Fiddletown

by Dennis Beckley


I was up at Fiddletown last night with Darrell Lee. It was very pleasant - warm temperatures and slight breeze. The external light pollution wasn't that bad. There was one string of intermittent lights very low in the bushes to the NW that was easily screen out by raising the the hatchback cover of my station wagon. The other light up on the hill to the NE is easily blocked by the trees. Really no problems and all the lights were off by midnight.

I spent a lot of time looking at eyecandy stuff with Darrell and his XT10. He'd never been there before so this was a lot of fun for both of us. I logged 2 more objects from Steve's list (I like to spend a lot of time on each object with different eyepieces) and then we spent some time looking at the moon and left for home about 3:00. Log entries below:

Observing Log Entries for IC 1296

Date2004 September 6 22:20 ObserverDennis Beckley LocationFiddletown InstrumentObsession 18 inch f5.15 PC, Tom O Platform
Object TypeGalaxy Apparent PositionRA. 18h53m29.5s Dec. +3304'26" (Lyr) Magnitude15.5 Object Altitude71 degrees
ConditionsExcellent seeing (4/5). Very Clear (6/7) MW/M31 direct vision, 9 stars visible in the Little Dipper EyepiecesTeleVue Nagler 9mm, 264x TeleVue Radian 6mm, 396x TeleVue Nagler 3.5mm, 679x
Seen only with averted vision, next to a 13.5 star within a small parallelogram just west and slightly north of the ring nebula (M57) (PA 305, distance 4'); the galaxy is a faint small smudge elongated in E-W direction. No distinguishing features could be seen and the galaxy could only intermittently be seen at 300 to 679x with averted vision; proximity of star just to the west and the brightness and large size of the Ring nebula itself make seeing this galaxy a challenge. This was on a night when I could just intermittently see the central star in the Ring at 1200 x.

Observing Log Entries for Minkowski's Footprint (M 1-92)
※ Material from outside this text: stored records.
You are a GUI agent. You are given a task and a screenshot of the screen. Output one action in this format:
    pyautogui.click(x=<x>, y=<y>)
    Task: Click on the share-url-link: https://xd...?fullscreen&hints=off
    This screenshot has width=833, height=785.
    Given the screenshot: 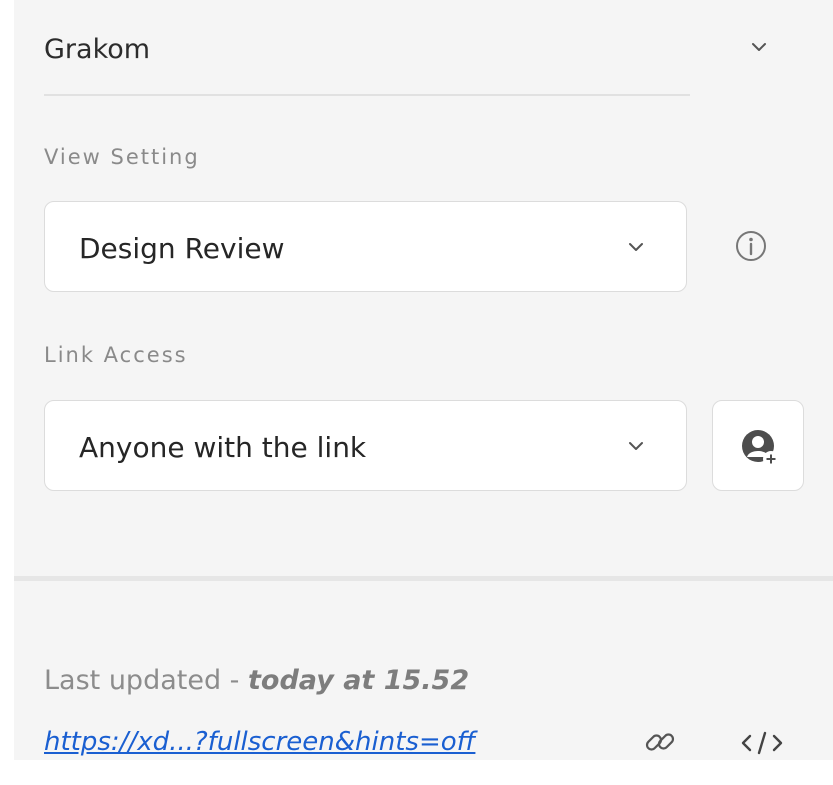 What is the action you would take?
    pyautogui.click(x=260, y=742)
    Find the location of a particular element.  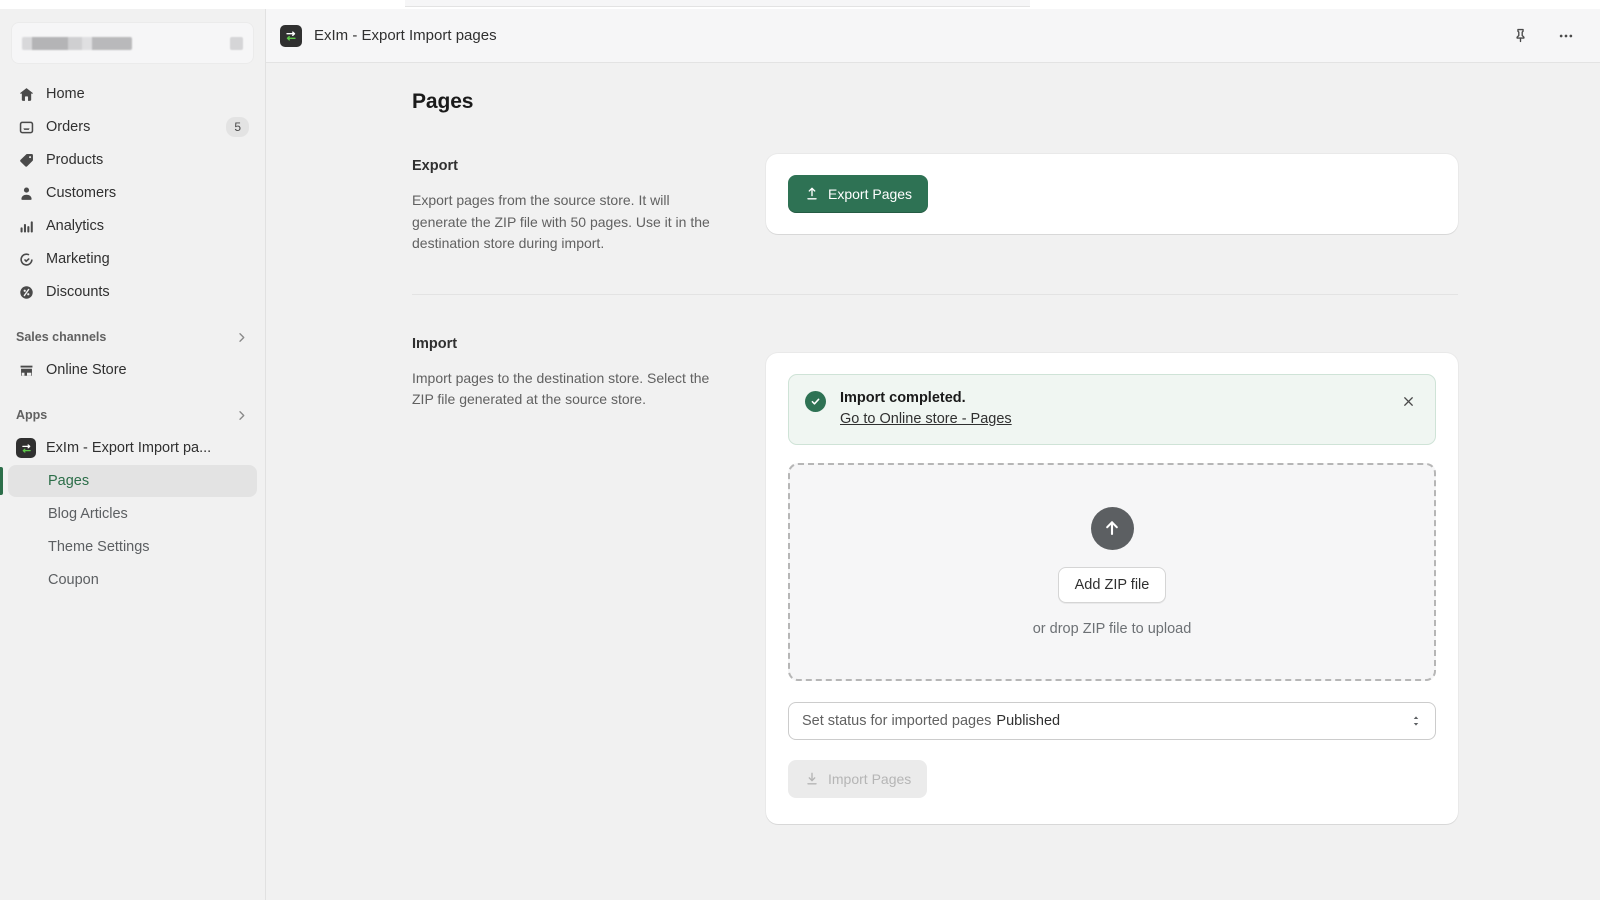

more-horizontal-icon is located at coordinates (1566, 36). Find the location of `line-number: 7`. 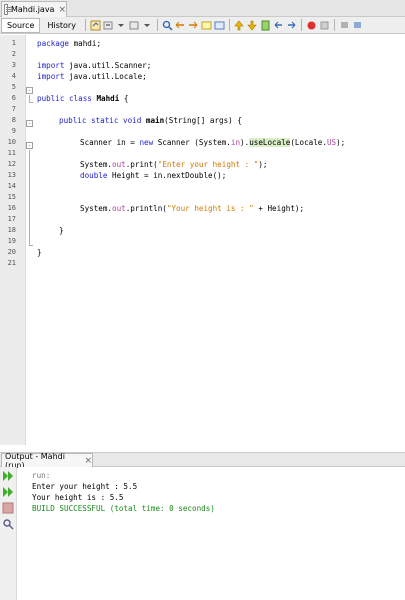

line-number: 7 is located at coordinates (14, 109).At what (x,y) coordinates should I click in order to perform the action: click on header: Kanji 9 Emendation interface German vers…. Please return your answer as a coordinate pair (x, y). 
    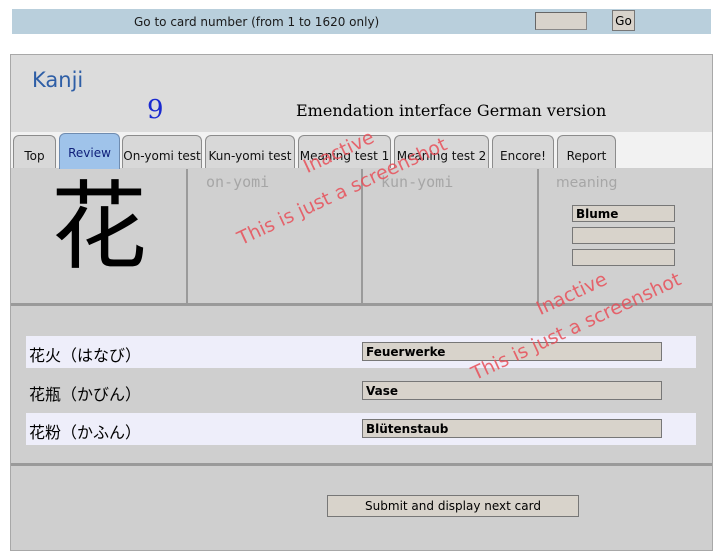
    Looking at the image, I should click on (362, 94).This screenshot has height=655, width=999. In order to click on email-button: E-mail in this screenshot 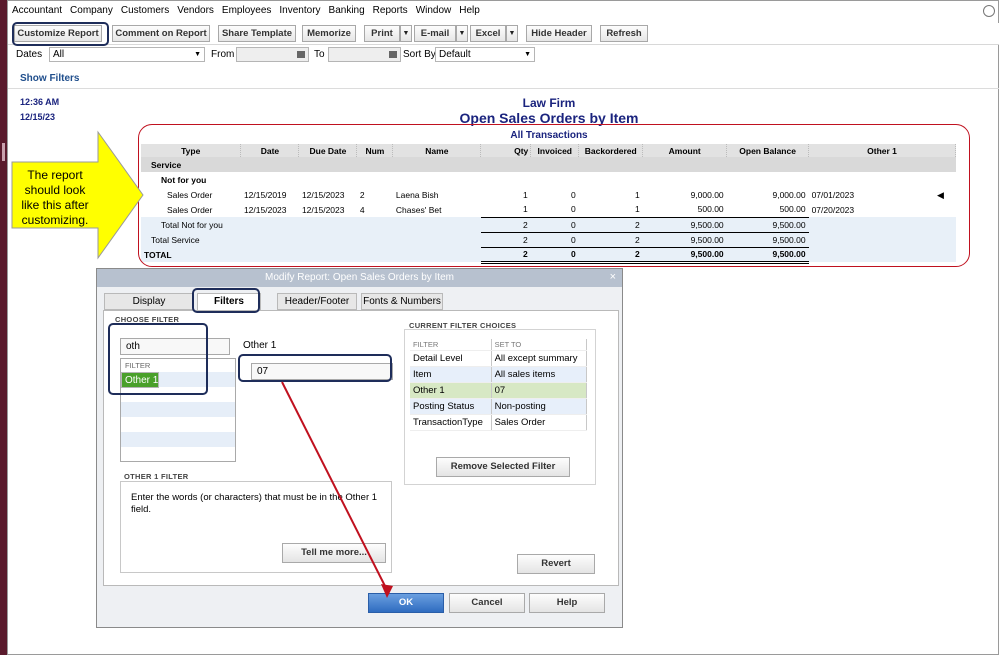, I will do `click(435, 34)`.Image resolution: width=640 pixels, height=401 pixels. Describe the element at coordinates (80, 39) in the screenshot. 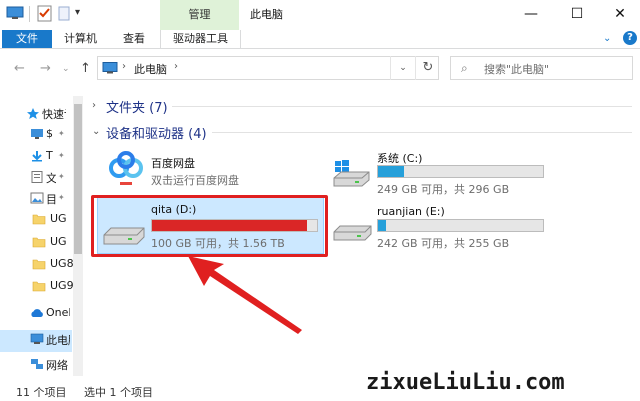

I see `tab-computer: 计算机` at that location.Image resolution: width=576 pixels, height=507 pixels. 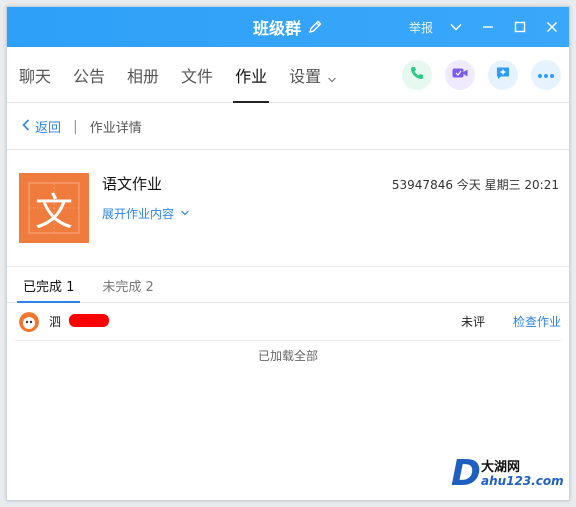 I want to click on close-icon, so click(x=552, y=27).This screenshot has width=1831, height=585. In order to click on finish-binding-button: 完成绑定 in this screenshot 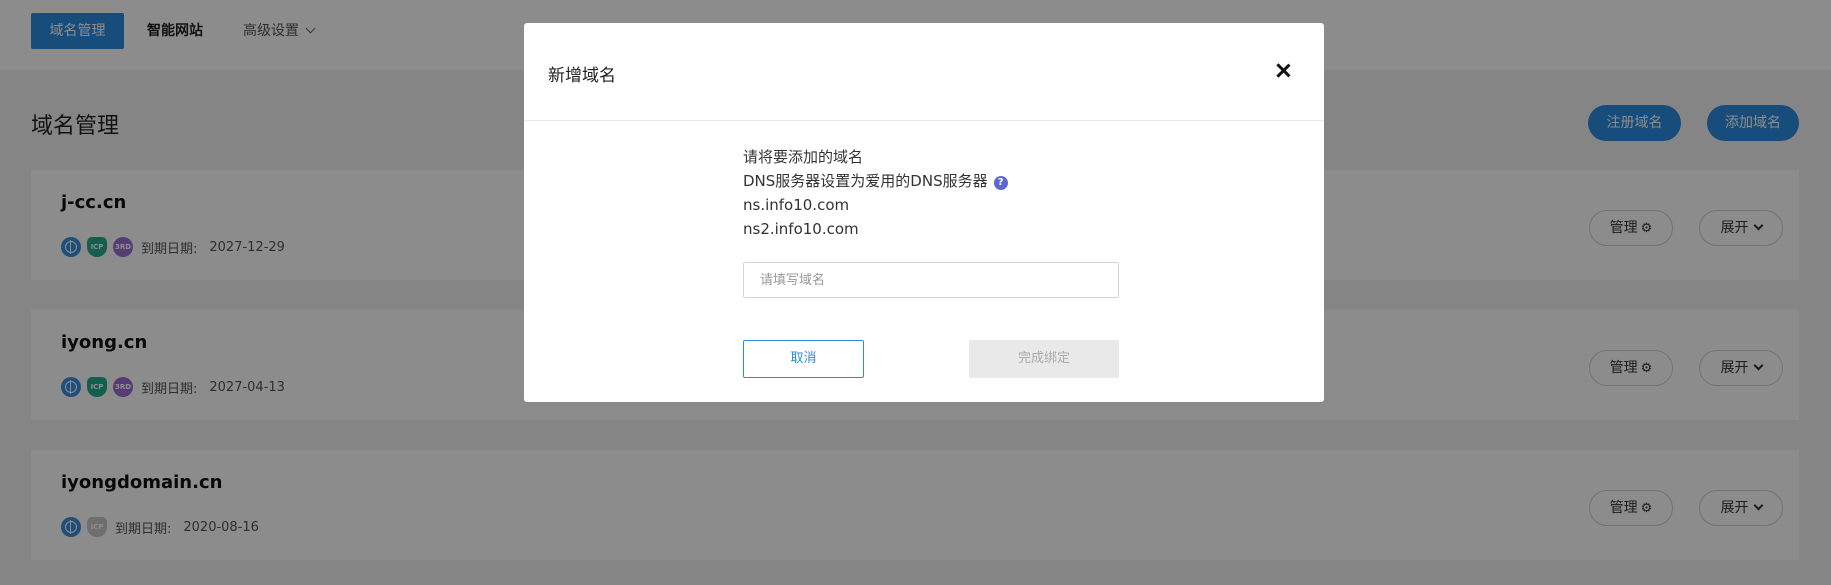, I will do `click(1044, 359)`.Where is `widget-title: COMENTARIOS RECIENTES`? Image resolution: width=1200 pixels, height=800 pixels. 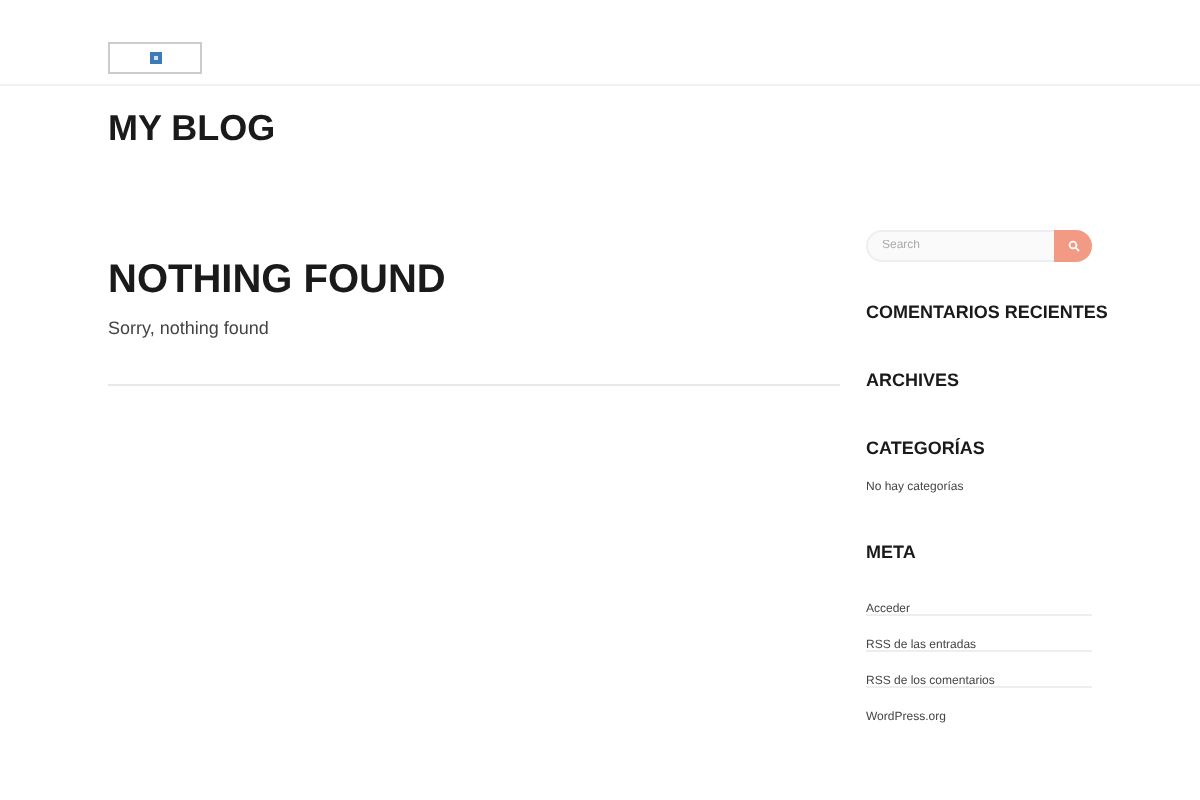 widget-title: COMENTARIOS RECIENTES is located at coordinates (987, 312).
Date2004 September 6 23:01 ObserverDennis Beckley LocationFiddletown InstrumentObsession 18 inch f5.15 PC, Tom O Platform
Object TypePlanetary Nebula Apparent PositionRA. 19h36m30.4s Dec. +2933'34" (Cyg) Magnitude11.0 Object Altitude70 degrees
ConditionsGood seeing (3/5) Very Clear (6/7) MW/M31 direct vision, 9 stars visible in the Little Dipper EyepiecesTeleVue Panoptic 22mm, 108x TeleVue Nagler 9mm, 264x TeleVue Radian 6mm, 396xTeleVue 3.5 Nagler type 6, 679x FilterOIII
Protoplanetary nebula (similar to M 2-9- “Minkowski’s Butterfly) - found adjacent to a 10m star (PA 87, distance 29") At medium power it is seen with direct vision as a mag 11 "fuzzy" star. At higher power it is more oblong than perfectly round. I couldn't see the central star and there was no obvious enhancement with a OIII filter. I spent a lot of time confirming the location but it was not that difficult using the excellent SkyTools 2 finder charts.